Build Predictive Machine Learning with Flink | Workshop on Dec 18 | Register Now

The Changing Face of ETL

Written By

The way in which we handle data and build applications is changing. Technology and development practices have evolved to a point where building systems in isolated silos is somewhat impractical, if not anachronistic. As the cliché of a cliché goes, data is the new oil, the lifeblood of an organization—however you want to analogize it, the successful handling and exploitation of data in a company is critical to its success.

In this article, we’re going to see a practical example of a powerful design pattern based around event-driven architectures and an event streaming platform. We’ll discuss why companies are identifying real-time requirements and adopting this instead of legacy approaches to integrating systems.

Part of this shift comes from the blurring of lines between analytic systems and transactional systems. In the old days, we built transactional systems on which our business ran, and then a separate team would be responsible for extracting the data and building analytics (or BI, or MIS or DSS, depending on your age) on that. It was done in an isolated manner and was typically a one-way feed. Analytics teams took the data, on which processing was done, to cleanse and enrich it before building reports.

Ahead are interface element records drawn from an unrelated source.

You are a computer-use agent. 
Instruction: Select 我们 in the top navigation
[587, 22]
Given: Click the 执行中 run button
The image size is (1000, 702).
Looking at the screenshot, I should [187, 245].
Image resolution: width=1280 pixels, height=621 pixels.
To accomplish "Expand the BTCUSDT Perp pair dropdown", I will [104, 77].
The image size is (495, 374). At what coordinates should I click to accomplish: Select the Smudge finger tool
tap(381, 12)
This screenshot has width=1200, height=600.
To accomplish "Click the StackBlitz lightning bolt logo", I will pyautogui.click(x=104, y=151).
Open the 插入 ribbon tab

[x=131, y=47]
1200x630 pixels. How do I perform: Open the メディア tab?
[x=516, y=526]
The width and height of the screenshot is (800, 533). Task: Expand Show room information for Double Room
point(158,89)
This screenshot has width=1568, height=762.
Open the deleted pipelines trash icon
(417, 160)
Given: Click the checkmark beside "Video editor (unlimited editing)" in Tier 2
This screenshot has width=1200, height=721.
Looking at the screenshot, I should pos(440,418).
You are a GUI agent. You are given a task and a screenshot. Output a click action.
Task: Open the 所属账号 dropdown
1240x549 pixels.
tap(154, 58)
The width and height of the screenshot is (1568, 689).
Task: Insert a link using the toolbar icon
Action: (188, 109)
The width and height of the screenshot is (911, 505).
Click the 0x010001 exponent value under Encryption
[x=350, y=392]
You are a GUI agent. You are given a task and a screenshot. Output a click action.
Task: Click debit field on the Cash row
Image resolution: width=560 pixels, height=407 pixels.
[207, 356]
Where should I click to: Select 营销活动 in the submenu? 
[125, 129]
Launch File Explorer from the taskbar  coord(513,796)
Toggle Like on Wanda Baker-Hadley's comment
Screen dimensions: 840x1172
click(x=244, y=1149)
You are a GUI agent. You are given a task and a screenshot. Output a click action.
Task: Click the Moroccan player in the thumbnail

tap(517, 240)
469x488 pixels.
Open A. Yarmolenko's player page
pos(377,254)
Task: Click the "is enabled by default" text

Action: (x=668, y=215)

Now, we have the beginnings of an acceptance that data is not only generated by systems but when combined with other data and insights can actually be used to power systems. It’s about enabling the integration of data across departments, teams and even companies, making it available to any application that wants to do so and building this in such a way that is flexible, scalable and maintainable in the long term. And with today’s technology, we can do so in real time, at scale.

For example, retail banks are faced with the challenge of providing a compelling customer experience to a new generation of users, whose expectations are shaped by AI-powered mobile applications from Google and Apple. In order to meet this challenge, they need to combine everything they know about their customers with state-of-the-art predictive models, and provide the results to mobile apps, web apps and physical branches. ING Bank and Royal Bank of Canada use event-driven architectures to power modern systems that do exactly that. Let’s dive into the technologies and design patterns that enable them to transform their user experience and development process at the same time.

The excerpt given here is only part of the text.